Devices running the infamous Android operating system have been a growing target amongst the world of malicious software and apps. Android, due to its openness and easy of sharing or spreading malicious apps, there are literally millions of devices around the world that are believed to be infected with some type of malware.
In the latest discovery of Android malware, it was found by Trend Micro that a creepy Baidu Chinese search engine site is offering an SDK (software development kit) that has allowed abuse to install backdoors on Android devices. Upon installing a Backdoor Trojan horse, affected devices would allow attackers to control the infected device and send HTTP requests to execute malicious commands.
We have witnessed firsthand many instances of attackers utilizing backdoors to infiltrate vulnerable computers in the past with much success in either collecting personal data or further infecting systems with aggressive malware threats.
When it comes to Android devices, we see a new world that opens up to hundreds of millions of devices from smartphones to tablets that can be hacked to perform malicious and sometimes illegal actions over the internet. Think of a hacked Android device affected by the manipulated SDK to be a portal for hackers to carry out many dirty and deceitful activities that end-users of Android devices may ultimately be the responsible party.
What is being dubbed as the Moplus SDK, researchers have identified to be a kit that automatically launches on an HTTP server on an Android device while it runs in the background going unnoticed by the user. The control server that sends out commands to infected Android devices is currently telling devices to execute malicious commands using ports 6259 or 40310.
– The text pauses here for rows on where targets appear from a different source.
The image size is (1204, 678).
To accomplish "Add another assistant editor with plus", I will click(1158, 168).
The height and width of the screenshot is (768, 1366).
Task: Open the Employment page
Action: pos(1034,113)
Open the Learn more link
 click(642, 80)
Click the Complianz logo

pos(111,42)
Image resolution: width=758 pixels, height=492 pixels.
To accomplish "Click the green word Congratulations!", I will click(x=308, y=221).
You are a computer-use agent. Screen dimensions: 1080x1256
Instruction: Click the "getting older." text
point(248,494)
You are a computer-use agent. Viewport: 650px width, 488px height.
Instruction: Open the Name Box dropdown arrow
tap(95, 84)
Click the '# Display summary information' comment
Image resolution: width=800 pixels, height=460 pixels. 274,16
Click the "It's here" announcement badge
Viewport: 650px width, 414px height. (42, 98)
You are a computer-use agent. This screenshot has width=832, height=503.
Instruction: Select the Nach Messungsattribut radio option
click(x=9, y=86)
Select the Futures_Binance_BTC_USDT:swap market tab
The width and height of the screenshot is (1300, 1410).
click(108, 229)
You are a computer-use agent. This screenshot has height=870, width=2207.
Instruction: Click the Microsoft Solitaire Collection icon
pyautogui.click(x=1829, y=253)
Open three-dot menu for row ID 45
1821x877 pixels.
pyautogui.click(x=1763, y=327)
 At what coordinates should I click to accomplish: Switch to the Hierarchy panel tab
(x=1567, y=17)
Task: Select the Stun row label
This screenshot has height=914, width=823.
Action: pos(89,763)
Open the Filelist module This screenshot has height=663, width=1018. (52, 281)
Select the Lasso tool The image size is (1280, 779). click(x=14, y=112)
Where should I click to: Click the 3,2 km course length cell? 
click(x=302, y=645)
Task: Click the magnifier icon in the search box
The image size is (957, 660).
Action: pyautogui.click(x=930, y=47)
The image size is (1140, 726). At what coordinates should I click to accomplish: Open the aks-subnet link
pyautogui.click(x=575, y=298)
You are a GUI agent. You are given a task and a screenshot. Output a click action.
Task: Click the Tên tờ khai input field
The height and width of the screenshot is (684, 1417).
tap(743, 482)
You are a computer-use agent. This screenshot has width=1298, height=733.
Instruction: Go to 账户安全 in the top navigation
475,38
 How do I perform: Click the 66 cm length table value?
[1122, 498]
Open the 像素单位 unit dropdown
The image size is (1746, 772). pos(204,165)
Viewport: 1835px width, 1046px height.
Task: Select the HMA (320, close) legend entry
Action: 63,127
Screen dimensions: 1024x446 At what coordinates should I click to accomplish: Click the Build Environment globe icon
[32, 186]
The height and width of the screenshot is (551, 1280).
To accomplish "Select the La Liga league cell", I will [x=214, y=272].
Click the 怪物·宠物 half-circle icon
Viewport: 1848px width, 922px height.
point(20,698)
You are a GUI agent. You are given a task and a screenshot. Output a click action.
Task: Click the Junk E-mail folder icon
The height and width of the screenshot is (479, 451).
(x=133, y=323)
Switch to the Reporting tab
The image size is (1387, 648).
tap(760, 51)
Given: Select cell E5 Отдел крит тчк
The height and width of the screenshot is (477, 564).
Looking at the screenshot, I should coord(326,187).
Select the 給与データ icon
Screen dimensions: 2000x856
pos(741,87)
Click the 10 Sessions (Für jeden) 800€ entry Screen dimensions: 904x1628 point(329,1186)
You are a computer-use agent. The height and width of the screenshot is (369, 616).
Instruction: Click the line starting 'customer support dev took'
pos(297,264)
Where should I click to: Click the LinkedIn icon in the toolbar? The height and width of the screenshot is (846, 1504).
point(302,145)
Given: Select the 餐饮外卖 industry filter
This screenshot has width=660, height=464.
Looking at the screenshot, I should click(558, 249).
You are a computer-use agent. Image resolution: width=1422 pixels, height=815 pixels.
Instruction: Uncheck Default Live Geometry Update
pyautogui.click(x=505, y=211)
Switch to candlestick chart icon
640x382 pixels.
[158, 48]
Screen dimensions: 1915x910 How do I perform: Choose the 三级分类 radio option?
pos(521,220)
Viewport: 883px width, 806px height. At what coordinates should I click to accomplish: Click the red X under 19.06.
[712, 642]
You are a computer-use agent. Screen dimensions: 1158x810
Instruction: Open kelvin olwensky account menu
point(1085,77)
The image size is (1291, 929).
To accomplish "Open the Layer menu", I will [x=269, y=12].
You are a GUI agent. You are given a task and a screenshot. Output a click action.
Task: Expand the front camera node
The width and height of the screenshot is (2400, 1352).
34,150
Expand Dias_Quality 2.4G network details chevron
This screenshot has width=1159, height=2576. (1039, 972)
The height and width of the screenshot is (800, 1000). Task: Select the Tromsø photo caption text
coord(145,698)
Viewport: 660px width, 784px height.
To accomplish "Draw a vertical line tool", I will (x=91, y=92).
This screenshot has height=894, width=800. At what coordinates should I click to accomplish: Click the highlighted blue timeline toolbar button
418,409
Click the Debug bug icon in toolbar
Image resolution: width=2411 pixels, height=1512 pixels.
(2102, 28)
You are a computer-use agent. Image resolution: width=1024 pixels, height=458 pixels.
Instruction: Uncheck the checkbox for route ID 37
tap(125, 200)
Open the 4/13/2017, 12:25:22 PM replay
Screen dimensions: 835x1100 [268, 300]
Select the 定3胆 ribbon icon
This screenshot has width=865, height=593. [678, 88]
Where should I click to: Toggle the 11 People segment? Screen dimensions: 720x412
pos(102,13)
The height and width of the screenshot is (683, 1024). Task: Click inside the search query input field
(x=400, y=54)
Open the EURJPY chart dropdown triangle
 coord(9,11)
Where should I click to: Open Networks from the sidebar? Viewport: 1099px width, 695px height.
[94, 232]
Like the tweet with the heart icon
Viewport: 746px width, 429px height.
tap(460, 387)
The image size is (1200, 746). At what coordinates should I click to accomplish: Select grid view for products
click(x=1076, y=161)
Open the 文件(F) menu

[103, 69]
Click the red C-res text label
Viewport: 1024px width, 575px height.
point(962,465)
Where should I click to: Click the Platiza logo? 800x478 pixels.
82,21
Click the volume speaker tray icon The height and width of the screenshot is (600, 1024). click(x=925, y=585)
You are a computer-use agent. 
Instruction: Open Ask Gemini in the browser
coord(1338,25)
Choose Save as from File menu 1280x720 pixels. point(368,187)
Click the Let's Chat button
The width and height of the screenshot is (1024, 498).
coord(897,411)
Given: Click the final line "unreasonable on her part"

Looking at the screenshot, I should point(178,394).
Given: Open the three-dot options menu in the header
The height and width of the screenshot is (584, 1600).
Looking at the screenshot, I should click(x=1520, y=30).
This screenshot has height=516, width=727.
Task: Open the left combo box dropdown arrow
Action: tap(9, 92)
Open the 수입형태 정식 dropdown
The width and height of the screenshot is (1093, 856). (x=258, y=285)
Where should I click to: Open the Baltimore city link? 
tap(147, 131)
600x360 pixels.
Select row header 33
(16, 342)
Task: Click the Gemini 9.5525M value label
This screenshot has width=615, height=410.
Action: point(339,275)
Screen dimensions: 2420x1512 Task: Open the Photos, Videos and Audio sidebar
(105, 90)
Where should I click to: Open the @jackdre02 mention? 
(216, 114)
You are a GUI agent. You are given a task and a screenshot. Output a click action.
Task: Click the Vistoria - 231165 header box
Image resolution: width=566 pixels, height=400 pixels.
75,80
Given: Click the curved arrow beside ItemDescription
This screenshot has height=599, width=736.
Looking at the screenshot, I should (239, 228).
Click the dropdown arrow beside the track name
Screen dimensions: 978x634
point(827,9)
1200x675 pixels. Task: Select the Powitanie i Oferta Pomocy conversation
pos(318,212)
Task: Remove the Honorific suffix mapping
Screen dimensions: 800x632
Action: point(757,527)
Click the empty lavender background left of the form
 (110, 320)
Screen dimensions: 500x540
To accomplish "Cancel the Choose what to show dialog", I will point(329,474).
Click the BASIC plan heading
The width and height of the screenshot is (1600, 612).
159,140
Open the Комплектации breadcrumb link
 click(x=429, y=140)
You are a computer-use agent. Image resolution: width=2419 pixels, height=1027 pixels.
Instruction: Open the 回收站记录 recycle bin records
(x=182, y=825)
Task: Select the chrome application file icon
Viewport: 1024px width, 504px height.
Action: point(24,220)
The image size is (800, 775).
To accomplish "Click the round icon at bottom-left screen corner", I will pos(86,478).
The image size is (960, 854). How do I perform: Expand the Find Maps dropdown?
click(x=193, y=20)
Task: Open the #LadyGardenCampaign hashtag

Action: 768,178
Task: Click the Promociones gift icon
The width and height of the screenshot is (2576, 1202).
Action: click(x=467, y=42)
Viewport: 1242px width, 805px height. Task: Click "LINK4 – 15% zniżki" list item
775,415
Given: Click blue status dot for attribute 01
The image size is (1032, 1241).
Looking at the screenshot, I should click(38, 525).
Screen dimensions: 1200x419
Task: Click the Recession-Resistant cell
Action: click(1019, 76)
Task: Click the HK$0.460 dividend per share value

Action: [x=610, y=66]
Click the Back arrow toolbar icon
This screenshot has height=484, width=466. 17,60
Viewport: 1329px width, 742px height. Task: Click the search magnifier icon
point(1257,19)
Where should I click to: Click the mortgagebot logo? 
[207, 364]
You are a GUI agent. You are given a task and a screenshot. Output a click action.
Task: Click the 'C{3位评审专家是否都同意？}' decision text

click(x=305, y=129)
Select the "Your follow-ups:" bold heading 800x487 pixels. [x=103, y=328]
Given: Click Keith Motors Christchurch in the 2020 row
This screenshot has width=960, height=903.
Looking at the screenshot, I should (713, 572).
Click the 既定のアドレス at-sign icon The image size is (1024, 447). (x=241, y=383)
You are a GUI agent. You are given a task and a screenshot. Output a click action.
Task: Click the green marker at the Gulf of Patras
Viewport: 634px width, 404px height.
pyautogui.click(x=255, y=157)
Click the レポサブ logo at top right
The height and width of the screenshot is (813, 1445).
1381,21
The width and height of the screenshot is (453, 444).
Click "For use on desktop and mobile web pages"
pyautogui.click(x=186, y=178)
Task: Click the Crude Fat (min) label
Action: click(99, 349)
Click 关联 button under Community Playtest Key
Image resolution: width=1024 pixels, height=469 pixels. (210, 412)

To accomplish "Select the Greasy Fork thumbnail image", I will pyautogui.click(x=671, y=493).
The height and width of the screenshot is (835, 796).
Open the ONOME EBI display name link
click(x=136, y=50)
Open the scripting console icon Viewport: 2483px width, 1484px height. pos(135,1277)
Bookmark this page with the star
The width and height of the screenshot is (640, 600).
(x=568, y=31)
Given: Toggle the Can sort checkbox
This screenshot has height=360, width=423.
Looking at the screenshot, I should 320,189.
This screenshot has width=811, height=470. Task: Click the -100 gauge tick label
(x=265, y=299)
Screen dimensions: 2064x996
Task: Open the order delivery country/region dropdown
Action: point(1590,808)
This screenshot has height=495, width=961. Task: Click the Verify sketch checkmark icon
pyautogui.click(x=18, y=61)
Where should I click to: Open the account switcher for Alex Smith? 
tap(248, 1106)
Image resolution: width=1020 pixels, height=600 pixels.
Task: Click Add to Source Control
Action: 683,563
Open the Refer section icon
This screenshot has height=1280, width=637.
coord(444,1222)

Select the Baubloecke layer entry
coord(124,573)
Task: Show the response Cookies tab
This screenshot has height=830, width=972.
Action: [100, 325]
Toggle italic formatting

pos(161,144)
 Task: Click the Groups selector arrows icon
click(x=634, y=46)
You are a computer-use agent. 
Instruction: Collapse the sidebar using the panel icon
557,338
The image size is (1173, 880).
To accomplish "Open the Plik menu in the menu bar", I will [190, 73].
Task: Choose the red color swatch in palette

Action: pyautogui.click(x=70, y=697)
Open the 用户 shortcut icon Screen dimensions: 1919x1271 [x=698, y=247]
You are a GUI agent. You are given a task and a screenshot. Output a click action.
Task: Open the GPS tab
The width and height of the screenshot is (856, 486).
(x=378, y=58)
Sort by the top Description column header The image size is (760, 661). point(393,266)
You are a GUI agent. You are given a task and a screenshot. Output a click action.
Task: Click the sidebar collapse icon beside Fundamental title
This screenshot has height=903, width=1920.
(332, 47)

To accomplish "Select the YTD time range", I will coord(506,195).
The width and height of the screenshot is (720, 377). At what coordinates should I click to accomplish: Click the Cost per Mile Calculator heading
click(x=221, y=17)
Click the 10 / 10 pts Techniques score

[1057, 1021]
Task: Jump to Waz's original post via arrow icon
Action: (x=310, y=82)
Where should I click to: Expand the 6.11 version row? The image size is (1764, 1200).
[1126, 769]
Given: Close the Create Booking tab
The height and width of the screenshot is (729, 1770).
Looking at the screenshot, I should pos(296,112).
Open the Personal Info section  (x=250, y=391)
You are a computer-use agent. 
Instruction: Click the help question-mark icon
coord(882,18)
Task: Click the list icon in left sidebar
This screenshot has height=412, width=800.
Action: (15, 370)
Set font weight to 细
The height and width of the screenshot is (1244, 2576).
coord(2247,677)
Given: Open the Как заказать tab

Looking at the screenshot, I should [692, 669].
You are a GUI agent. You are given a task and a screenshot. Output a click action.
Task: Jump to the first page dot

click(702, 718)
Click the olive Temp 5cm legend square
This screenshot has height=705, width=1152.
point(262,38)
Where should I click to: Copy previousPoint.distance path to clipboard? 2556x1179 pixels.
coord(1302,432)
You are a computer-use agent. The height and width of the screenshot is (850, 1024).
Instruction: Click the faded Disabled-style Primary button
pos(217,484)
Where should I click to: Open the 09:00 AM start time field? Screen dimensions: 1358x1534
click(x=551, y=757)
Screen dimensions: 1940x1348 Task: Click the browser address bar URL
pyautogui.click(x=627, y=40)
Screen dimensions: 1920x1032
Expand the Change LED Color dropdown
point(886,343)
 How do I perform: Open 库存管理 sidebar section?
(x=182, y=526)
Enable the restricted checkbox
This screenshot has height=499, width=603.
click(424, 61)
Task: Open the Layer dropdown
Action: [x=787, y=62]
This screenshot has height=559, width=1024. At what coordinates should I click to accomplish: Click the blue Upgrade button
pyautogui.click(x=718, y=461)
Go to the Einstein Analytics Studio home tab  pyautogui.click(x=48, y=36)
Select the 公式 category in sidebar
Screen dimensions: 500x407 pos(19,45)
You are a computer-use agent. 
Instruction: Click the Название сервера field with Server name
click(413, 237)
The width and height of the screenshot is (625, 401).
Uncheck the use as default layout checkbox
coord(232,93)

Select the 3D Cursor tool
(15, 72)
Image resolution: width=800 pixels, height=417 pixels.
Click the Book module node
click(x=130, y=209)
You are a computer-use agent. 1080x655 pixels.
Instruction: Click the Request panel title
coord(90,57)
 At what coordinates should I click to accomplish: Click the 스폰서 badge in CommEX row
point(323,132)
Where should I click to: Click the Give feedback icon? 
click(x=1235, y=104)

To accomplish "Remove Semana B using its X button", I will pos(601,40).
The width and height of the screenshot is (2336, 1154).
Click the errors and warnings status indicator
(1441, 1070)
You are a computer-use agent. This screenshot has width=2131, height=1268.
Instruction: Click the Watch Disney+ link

Researchers believe that nearly 100 million Android users are currently effected by the outbreak of the Moplus SDK making this an urgent matter to resolve.
Among the nearly endless list of things that the malicious Moplus SDK can do, there are quite some scary things that it could perform while residing on an Android smartphone or tablet. Among those items Moplus SDK can send SMS messages, make phone calls, get phone details, download files onto the infected device, upload files from the device, get a list of locally installed apps, secretly install other apps, and get the devices geolocation.
As far as the attackers targeting vulnerable Android devices, they would only need to scan a mobile network for the two ports, 6259 or 40310, which it primarily utilizes.
Baidu was brought to the light of the issue and has since removed some of the SDK's functionally stopping the Moplus SDK's ability to download and upload files, add new contacts, scan downloaded files, and scan for local apps.
Unfortunately, the Moplus SDK is not the first instance of a malicious SDK being exploited through a Chinese company. There have been other cases that involved SDKs that secretly stole SMS messages from Android devices and then uploaded them to a Chinese server. With the backlash of the Moplus SDK reaching as many as 100 million Android devices, there is a sense of urgency to put a stop to its spread.